CL3V3R-G1RL profile image
CL3V3R-G1RL

My grandma had some form of mental health issues. We now have names for them such as social anxiety, postpartum depression, then later on in life agoraphobia and generalized anxiety. I'm pretty sure my grandpa had anxiety but he dealt with it like most men of his time did. He drank.

My mom has anxiety that she got from her parents. But when she was younger was better at handling it then me. She was able to push herself. Now that she is older, anxiety is out in full force. She gets random panic attacks.

Both sisters have bipolar disorder.

Then there's me. I have days where I feel like I am close to being my old self again. Then bam , I'm nervous and anxious about whether or not to go to the store or pick up my mom from the hospital. Then I will get depressed because I couldn't conquer my fear. It's a constant battle and sometimes I get tired.

fauxartist profile image
fauxartist in reply to CL3V3R-G1RL

It is exhausting sometimes to constantly try to find that fulcrum of balance and stay there long enough to be able to take a long deep breath. We are so much farther ahead of the game though when we do acknowledge our stuff..it's the first step in finding ways of coping, and knowing that these crazy days are just part of it all.... and yeah.... what's going on in the world is crazy making....So you have to ask yourself... what's real sometimes. There can be a good reason for us to feel anxious....or depressed... it's not all just the pre-disposition of our mental issues.

Self-medicating is done by many of us, as I had once tried as well, it can be a triple whammy... I am dual diagnosed...and nothing spins me more out of control than falling off the edge of the cliff than trying to numb myself... it's an oxymoron when substance abuse and drinking is a depressant to begin with. Many drugs and booze can use up your system's already depleted serotonin level, and your endorphins are depleted as well, and that can leave you with a hang over from hell. Or worse yet... the battle with addiction.

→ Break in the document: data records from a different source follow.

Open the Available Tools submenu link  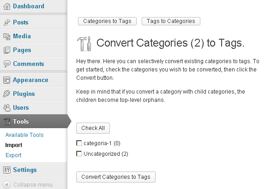pyautogui.click(x=24, y=135)
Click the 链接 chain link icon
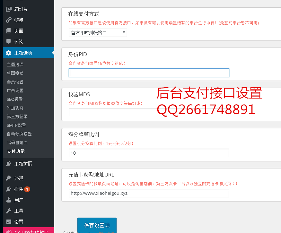 9,20
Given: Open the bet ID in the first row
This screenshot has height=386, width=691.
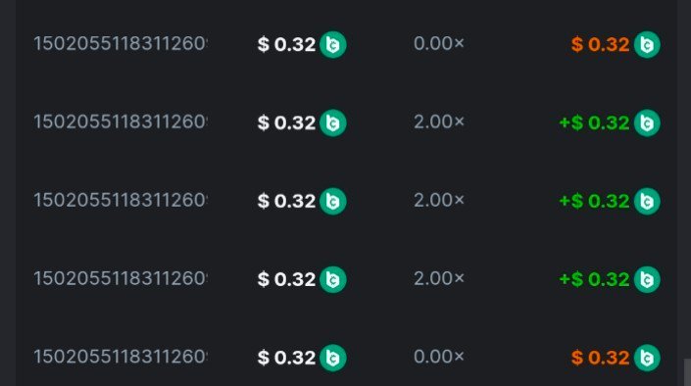Looking at the screenshot, I should (121, 44).
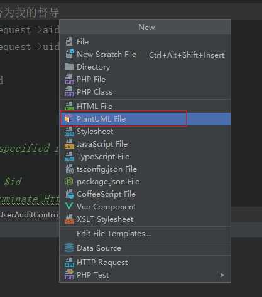Click the Vue Component green icon
Image resolution: width=262 pixels, height=297 pixels.
[69, 206]
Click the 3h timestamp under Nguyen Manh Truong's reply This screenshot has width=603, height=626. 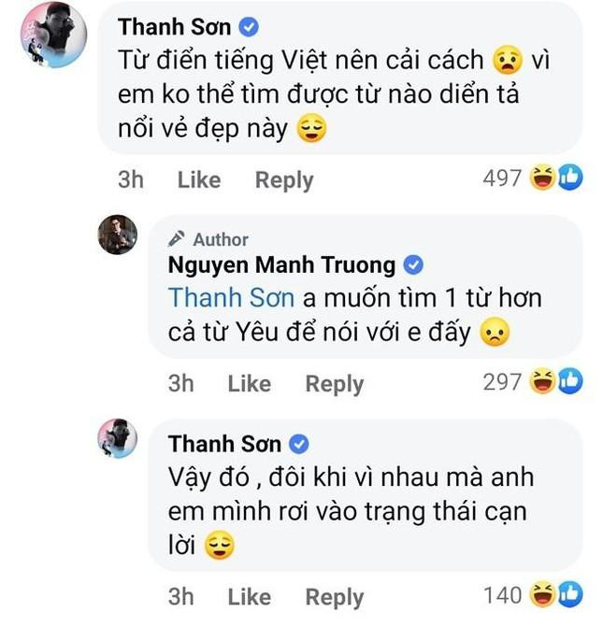click(180, 383)
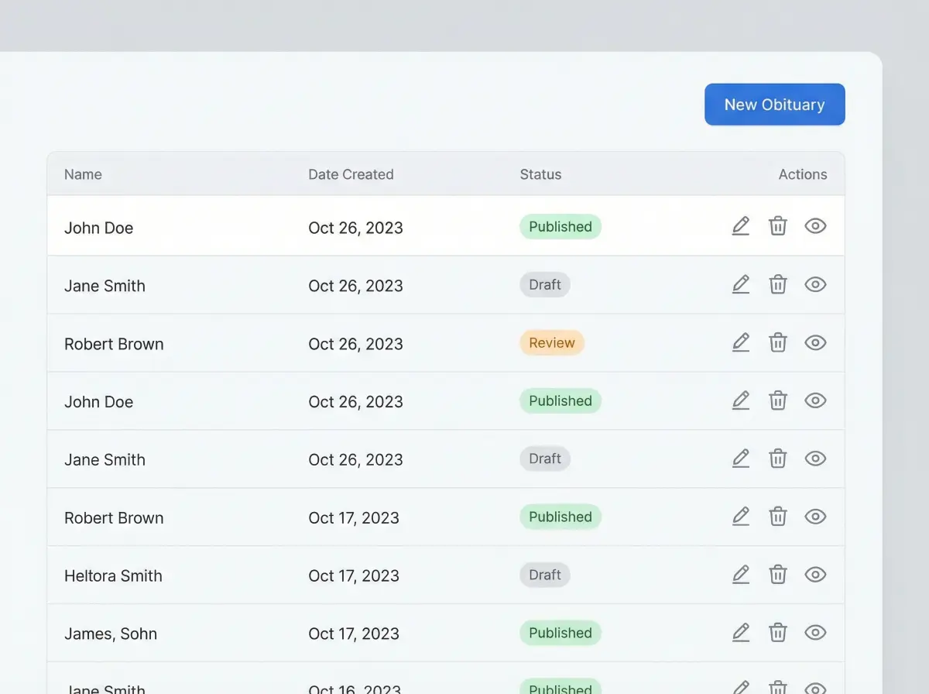Image resolution: width=929 pixels, height=694 pixels.
Task: Edit Heltora Smith's obituary
Action: click(740, 575)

I think learning to catch that run away train of thought and put the brakes on the rational fears can be key for me... I can let myself spiral down the drain... or realize and accept the fact that I cannot change the past, I don't know the future.... I only have the hear and now, just today to get through... just this moment. If I don't pile on the issues, and simplify my life as much as I can... and accept what I cannot change...I can relax a bit more and learn to let go of what I can.